Durch die dritte Erweiterung wurde der Gebetssaal verdoppelt. Er besaß insgesamt 1.013 Säulen, von denen nach der Vierung der Kathedrale noch 854 erhalten sind.

Im Jahr 1212 begann die christliche Rückeroberung von Andalusien. Ferdinand III. eroberte Córdoba 1236. Die Moschee wird zur Kathedrale geweiht, man beginnt mit der Errichtung von Kapellen. Das ist ein jahrhundertelanger Prozess. Die Vierung der Kathedrale beginnt 1523 und endet 1628. Das Minarett wird von 1593 bis 1628 zum Glockenturm. Im 20. Jahrhundert wurden bei Ausgrabungen Teile der westgotischen Basilika freigelegt, zu Beginn unseres Jahrtausends entdeckte man mehrere Meter unter dem heutigen Fußboden römische Bodenmosaike. Die Kathedrale inmitten der Moschee ist prächtig ausgestattet. Besonders das Chorgestühl ist berühmt für seine Schönheit. Seneca, der im Jahr 1 in Córdoba geboren wurde, oder der ebenfalls in Córdoba gebürtige jüdische Gelehrte Maimonides hätten die einzigartige Verschmelzung von Glaubenssymbolen und Architekturstilen gutgeheißen.

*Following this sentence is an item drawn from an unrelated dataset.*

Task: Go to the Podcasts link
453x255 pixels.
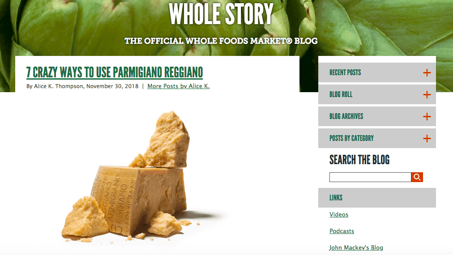Action: pos(342,231)
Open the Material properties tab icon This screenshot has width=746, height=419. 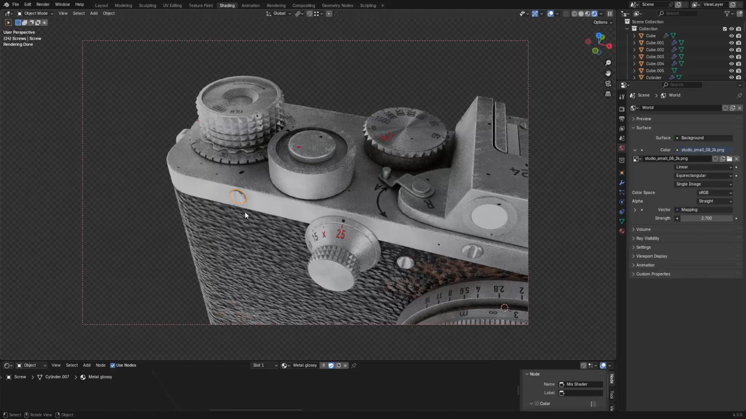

Die Frage ist, warum der Menschheit nicht gelingt, was hier vollbracht wurde: eine gegenseitige Bereicherung, gefördert durch Toleranz und Respekt vor den Errungenschaften früherer Generationen. Um die Moschee-Kathedrale tobten immer wieder Bürger- und andere Kriege. Menschen wurden vertrieben, neue wanderten ein. Die Juden mussten nach Vollendung der Reconquista Córdoba verlassen. Ihre Synagoge wurde als Schule oder Hospital genutzt. Dass sie ein Gotteshaus war, wurde erst kürzlich entdeckt, als bei der Entfernung alter Farbschichten jüdische Inschriften zum Vorschein kamen. Die ehemalige 500.000-Stadt hatte um 1500 gerade noch 25.000 Einwohner. Das einst mächtige, weltbekannte Córdoba ist heute eine Provinzstadt. Sic transit gloria mundi.